At the end of the six week training period access to the Bayesian Feed Filter was suspended and all articles in the system were removed. The system would continue to run for 4 weeks, automatically catagorizing new articles as being “interesting” or “not interesting” to the researchers based upon the training provided. Unfortunately, two of our volunteers were not able to continue with the trial, therefore the trial continued with 18 volunteers.

Stage Four: Returning the Filtered Feeds
The users were presented with the two feeds. One feed comprised articles rated by the feed filter with at least a 50% chance of being of interest to them and the other feed articles rated with at least a 50% chance of not being of interest to them. The feeds were presented to the user using Thunderbird (an email and RSS client). Users were then asked to mark each article from both feeds with a star if they found it to be of interest.
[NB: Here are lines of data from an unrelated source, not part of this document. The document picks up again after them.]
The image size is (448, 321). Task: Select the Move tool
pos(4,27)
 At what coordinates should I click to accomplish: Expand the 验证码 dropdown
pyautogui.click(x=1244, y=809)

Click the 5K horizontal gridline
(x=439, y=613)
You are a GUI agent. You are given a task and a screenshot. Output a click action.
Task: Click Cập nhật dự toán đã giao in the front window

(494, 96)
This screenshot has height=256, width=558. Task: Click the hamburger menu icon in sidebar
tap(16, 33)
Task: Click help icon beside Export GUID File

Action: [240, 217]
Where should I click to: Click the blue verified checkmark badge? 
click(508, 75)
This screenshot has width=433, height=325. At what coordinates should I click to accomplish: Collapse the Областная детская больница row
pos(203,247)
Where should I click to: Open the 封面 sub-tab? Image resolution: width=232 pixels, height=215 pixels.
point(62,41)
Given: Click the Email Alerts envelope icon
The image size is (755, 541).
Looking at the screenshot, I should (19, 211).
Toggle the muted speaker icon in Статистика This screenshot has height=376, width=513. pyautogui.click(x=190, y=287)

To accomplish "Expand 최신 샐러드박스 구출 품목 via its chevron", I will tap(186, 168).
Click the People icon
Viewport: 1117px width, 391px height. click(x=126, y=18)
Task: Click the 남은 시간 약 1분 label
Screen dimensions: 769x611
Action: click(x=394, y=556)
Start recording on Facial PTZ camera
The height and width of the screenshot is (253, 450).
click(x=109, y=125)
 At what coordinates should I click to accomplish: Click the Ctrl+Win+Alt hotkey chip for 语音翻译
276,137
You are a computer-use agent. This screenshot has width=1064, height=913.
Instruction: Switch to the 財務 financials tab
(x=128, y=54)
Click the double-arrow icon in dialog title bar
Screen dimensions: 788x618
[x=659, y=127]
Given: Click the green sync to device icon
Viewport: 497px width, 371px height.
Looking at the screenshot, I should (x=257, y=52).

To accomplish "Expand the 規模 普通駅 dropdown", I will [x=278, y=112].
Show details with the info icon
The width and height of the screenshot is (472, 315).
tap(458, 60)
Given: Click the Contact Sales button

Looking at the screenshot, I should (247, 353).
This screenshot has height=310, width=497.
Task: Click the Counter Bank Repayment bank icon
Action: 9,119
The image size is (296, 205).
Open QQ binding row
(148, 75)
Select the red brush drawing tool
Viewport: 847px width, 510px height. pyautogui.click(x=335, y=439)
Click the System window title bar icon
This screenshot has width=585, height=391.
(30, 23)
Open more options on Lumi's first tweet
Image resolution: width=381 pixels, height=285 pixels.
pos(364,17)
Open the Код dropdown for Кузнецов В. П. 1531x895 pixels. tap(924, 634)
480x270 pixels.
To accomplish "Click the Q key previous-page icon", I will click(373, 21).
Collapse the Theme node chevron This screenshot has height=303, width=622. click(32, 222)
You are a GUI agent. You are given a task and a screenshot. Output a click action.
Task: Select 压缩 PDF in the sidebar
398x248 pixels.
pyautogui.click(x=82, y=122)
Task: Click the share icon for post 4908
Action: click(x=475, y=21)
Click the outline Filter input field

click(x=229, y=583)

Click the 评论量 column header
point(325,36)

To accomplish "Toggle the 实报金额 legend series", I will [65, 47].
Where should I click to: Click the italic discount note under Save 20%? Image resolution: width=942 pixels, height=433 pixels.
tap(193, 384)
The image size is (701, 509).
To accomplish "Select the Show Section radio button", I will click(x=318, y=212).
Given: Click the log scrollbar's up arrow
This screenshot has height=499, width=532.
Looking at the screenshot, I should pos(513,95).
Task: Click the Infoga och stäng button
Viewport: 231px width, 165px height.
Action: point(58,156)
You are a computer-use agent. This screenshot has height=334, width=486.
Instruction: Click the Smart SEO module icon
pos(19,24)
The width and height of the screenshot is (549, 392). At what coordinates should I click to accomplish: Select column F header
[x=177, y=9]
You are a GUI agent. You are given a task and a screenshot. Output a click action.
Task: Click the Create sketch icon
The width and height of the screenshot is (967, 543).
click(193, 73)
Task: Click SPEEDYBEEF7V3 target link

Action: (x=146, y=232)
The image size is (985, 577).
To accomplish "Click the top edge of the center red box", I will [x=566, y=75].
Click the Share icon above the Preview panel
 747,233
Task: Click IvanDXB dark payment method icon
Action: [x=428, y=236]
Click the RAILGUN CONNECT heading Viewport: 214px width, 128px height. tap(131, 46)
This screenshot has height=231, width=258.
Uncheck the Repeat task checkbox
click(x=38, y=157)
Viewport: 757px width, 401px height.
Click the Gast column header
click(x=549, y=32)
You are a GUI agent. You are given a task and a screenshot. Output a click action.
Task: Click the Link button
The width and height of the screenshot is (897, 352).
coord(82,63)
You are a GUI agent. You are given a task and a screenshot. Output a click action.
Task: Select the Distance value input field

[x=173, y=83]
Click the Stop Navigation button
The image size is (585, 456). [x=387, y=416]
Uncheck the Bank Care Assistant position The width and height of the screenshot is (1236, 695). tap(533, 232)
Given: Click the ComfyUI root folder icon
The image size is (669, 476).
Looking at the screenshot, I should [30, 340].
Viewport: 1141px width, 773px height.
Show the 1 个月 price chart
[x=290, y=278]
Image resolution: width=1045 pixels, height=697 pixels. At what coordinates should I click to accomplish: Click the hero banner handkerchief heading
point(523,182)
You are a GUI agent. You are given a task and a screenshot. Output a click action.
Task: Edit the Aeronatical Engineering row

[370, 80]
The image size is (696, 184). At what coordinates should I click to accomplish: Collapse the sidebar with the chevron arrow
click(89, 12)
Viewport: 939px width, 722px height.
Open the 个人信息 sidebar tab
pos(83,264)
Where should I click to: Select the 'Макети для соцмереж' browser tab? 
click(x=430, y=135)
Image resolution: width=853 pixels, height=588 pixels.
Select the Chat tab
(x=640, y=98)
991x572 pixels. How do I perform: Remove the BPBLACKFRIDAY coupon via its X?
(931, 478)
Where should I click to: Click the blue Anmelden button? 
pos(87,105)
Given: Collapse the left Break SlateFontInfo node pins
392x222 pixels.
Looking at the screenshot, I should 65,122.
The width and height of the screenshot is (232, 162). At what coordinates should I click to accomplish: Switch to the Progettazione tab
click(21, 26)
Thus the feeds represent the Bayesian Feed Filters categorization of items into “interesting” and “not interesting” and the stars show the users opinion of whether the items are relevant to their research interests of not.

The number of false positives (items in the interesting feed not starred) and number of false negatives (items in the not interesting feed starred) could then be calculated for each user. A successful scenario would be for the interesting feed to contain a significantly higher proportion of interesting articles than an unfiltered feed with few items of interest wrongly filtered into the “not interesting” feed. The success of the filtering seems to be dependant on the training provided, with users who trained over 150 items seeming to get a reasonable measure of success. (Statistics from the User Trials).

Stage 5: Follow Up Questionnaire
The final stage of the of the trial was a follow up questionnaire, in order to gauge the user’s satisfaction with the filtering process and whether they would be interested in using a similar system in the future and what the advantages of doing so would be. (Results of the Follow Up Satisfaction Survey).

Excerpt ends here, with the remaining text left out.